Write out exactly the lines below from the one containing "Like the tweet with the heart icon" to the last, both ends kept, and nothing more; skip all pictures.
..........
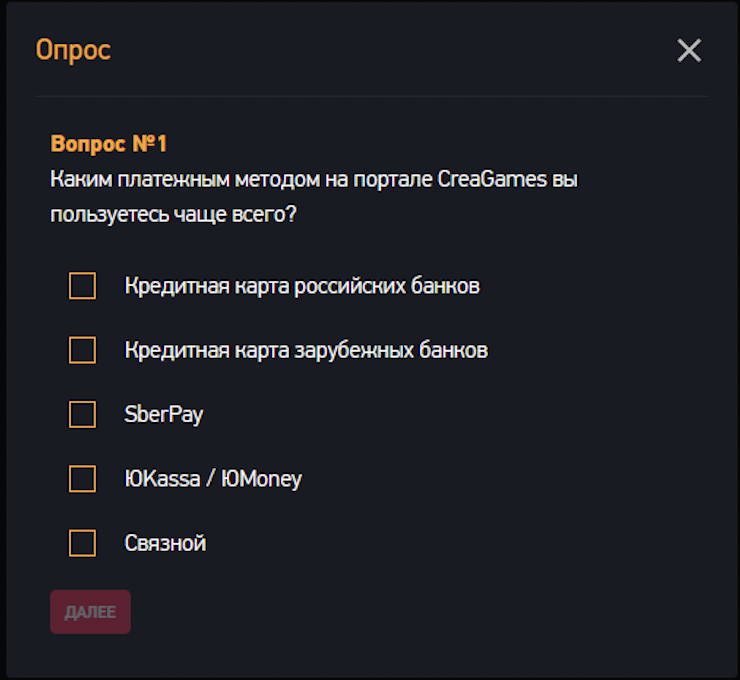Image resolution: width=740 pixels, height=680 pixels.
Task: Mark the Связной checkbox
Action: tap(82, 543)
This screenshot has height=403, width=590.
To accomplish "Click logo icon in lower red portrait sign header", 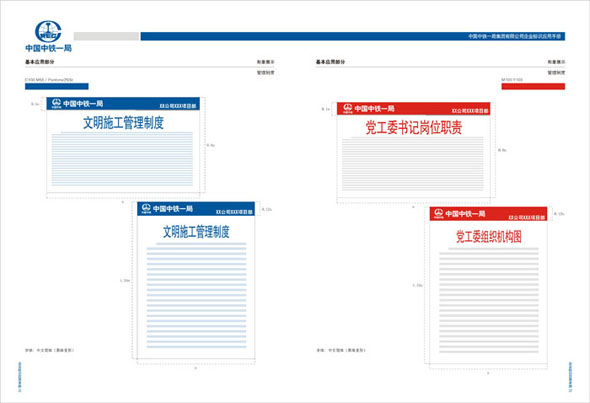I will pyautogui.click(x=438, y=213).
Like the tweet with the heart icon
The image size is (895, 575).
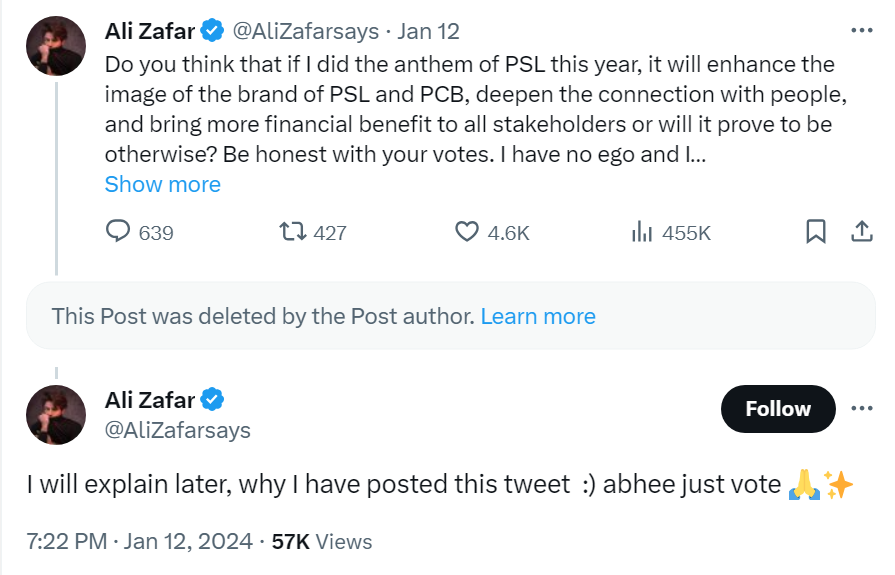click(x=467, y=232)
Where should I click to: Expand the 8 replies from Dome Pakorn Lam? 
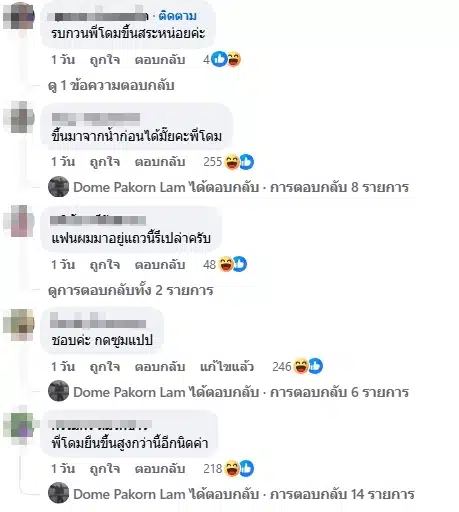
..........
RESPONSE TO THIS TASK:
Like the tweet with the heart icon
The image size is (895, 575).
click(x=467, y=232)
Where should I click to: Expand the 8 replies from Dome Pakorn Lam? 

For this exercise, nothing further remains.